A large randomized controlled trial was needed to convince clinicians to restrict the use of oxygen for premature infants, especially because clinicians were concerned that restrictions in oxygen use would result in brain damage and a higher mortality rate. A large randomized controlled trial sponsored by NIH was soon conducted at 18 institutions by randomizing infants at 2 days of age to routine supplemental oxygen or to a curtailed-oxygen group that received lower concentration oxygen only as needed.
The study showed that RLF severe enough to produce blindness, if continued, occurred in 17% of the babies receiving routine high oxygen, but in only 5% of the curtailed-oxygen group. The death rate in the two groups was similar. The investigation was continued with all infants assigned to curtailed oxygen. The follow-up study found that the duration of oxygen use was key to the risk of developing RLF and that supplemental oxygen at even low levels increased the risk of developing RLF.
Recommendations of the American Academy of Pediatrics and other authorities, published soon after the release of the study, were key to changing the attitudes and practices of clinicians. By the mid-1950s, follow-up studies showed that the use of routine oxygen for premature infants was on the decline, and so was the rate of RLF. By the late 1950s, RLF had declined to rates seen only before the widespread use of high-dose oxygen.
The evaluation of the impact of oxygen use for premature infants was not over. Soon after the rapid reduction in oxygen use began, the death rates among premature infants began to increase. Investigators in the United States and Britain found an increased mortality rate and rate of brain damage and paralysis among premature infants with underdeveloped lung function. Investigators noted that the randomized controlled trial included only infants who had survived for 2 days, the period of the highest number of deaths from respiratory related causes.
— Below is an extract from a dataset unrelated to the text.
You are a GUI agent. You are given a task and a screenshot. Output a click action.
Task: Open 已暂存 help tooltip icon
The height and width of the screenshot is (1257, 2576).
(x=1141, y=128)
Thus, by the early 1960s, it was clear that a trade-off existed between the use of oxygen to reduce early mortality and morbidity and limiting oxygen use to reduce the incidence of RLF.
Evidence-based recommendations encouraged the use of oxygen to limit the impact of too little oxygen while minimizing the level and duration of oxygen. When oxygen was used, clinicians were expected to conduct frequent examinations of the retina to identify early evidence of RLF.
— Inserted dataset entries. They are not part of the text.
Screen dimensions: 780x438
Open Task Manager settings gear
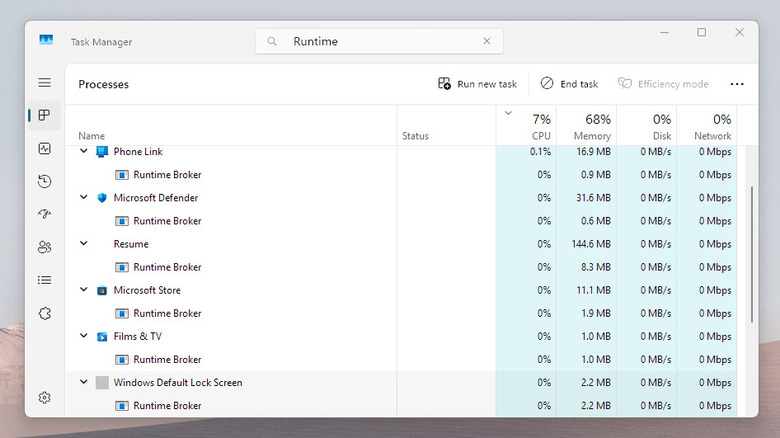(x=44, y=397)
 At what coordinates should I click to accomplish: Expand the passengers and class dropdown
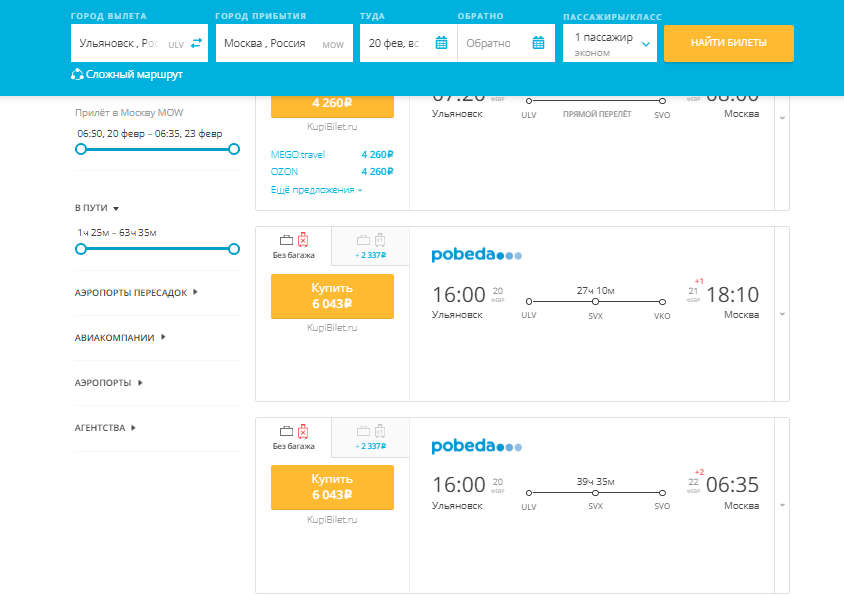pos(646,44)
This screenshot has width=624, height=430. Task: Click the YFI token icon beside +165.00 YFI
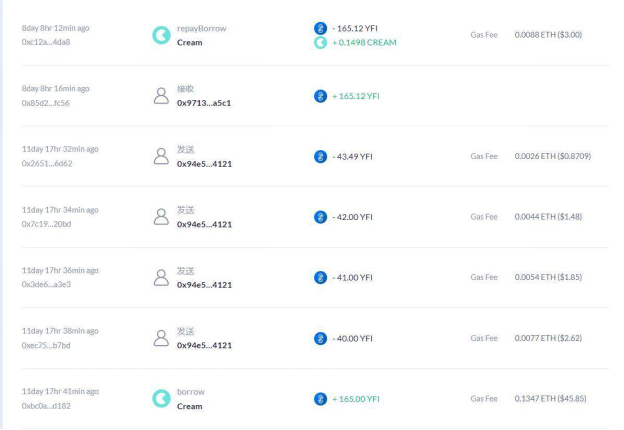320,399
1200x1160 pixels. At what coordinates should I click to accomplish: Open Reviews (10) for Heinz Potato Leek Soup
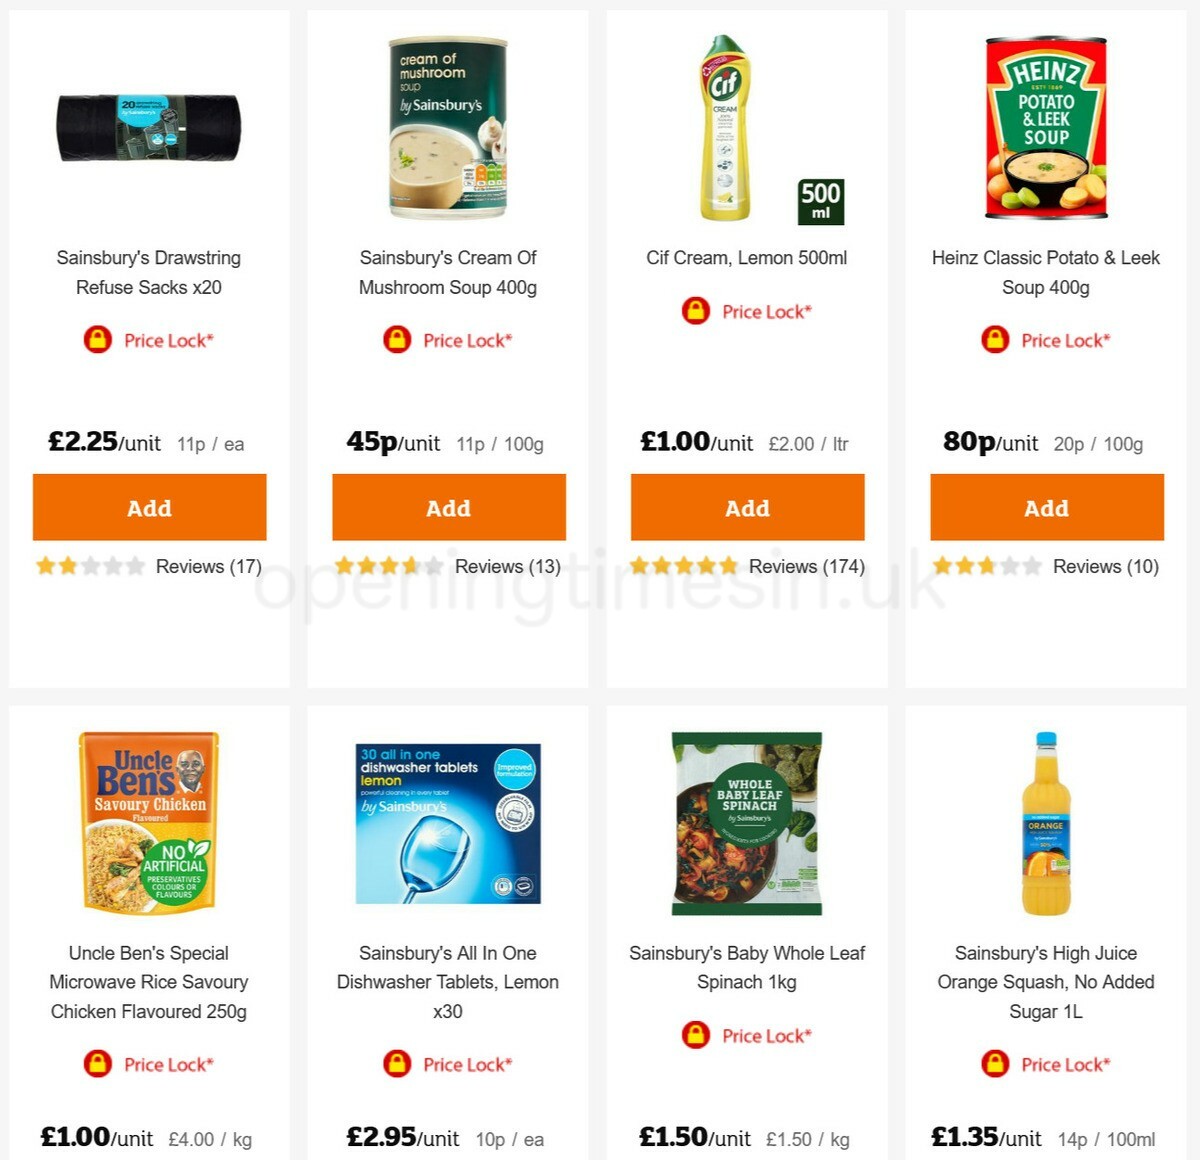pyautogui.click(x=1105, y=566)

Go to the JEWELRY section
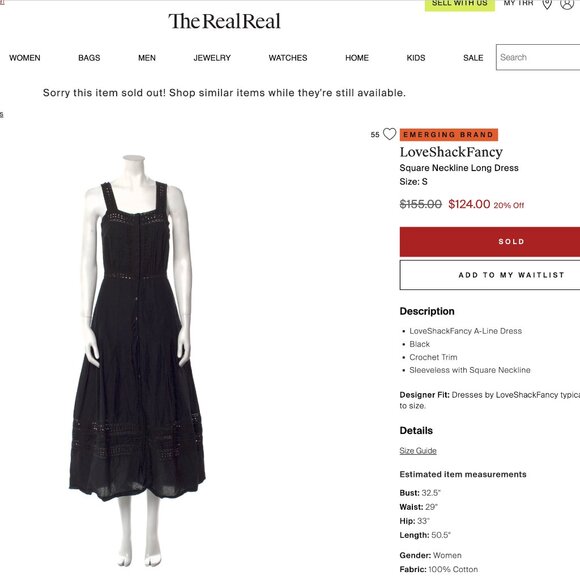pyautogui.click(x=212, y=58)
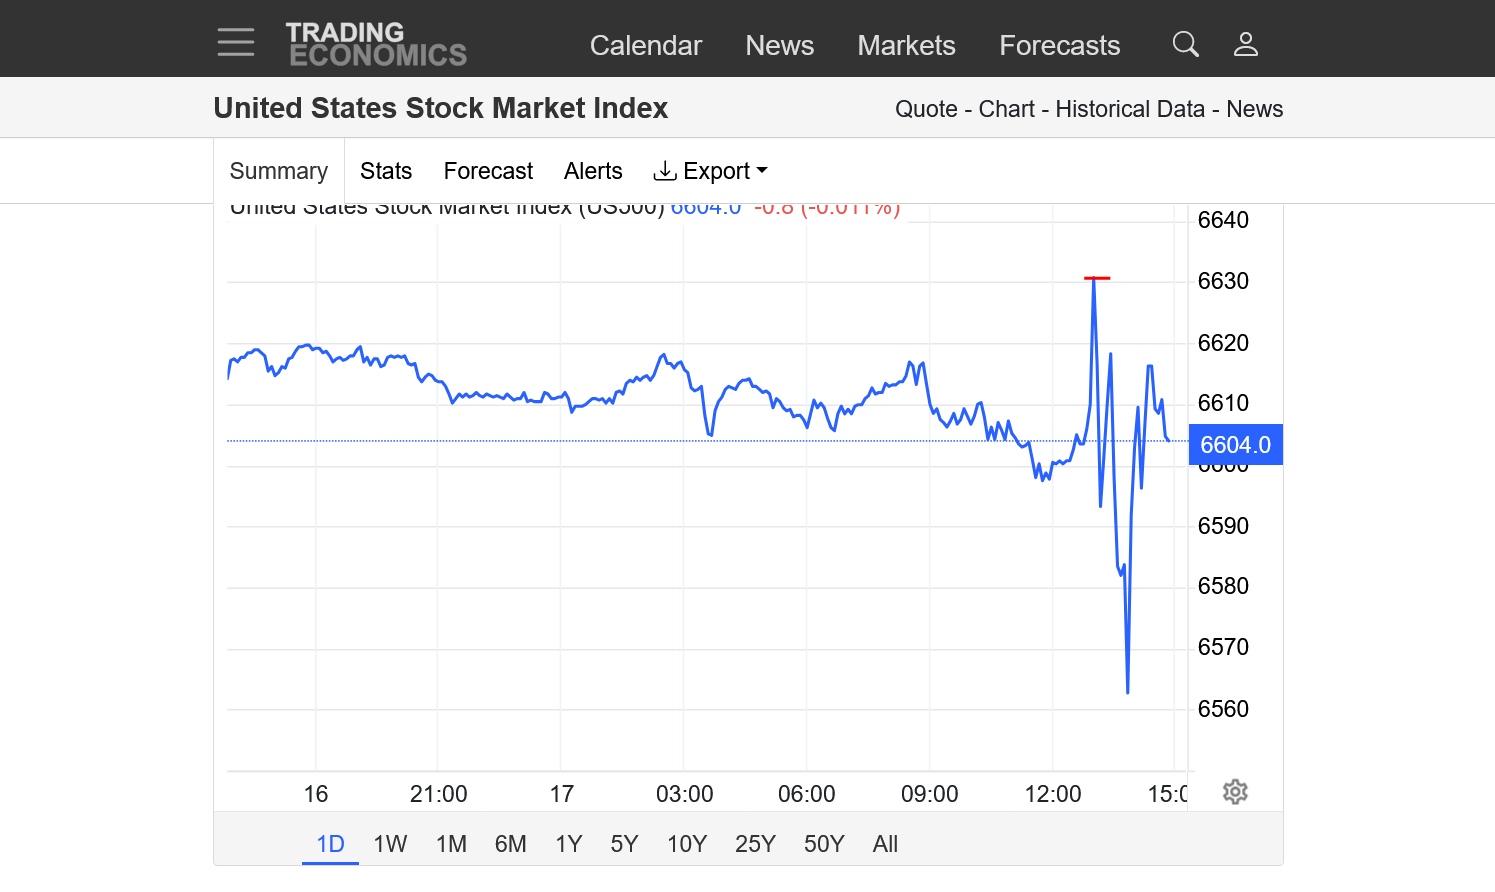Click the 6604.0 current price label

(x=1235, y=445)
In recent years, there has been an increase in RLF even as clinicians have limited and monitored the use of supplemental oxygen. The increase has been largely attributed to the increased number of premature infants and the ability to keep very premature infants alive. The greater the degree of prematurity, the greater the risk of RLF. In fact, this process may occur in premature infants even without the use of oxygen. Therefore, in recent years, the name of the condition has been changed to retinopathy of prematurity, or ROP.
Clinicians now monitor the retina of premature infants, looking for early signs of ROP. Interventions to treat early ROP, including laser treatments and surgical interventions, are now part of the effort to detect and treat ROP at an early stage to prevent blindness. Evidence-based recommendations of the American Academy of Pediatrics outline this approach and provide specific recommendations for its implementation.
Prevention, detection, and treatment of ROP is now seen as part of an overall approach to the care of premature infants. The success of the current approach requires ongoing evaluation and continued efforts to look for ways to improve the care of newborns.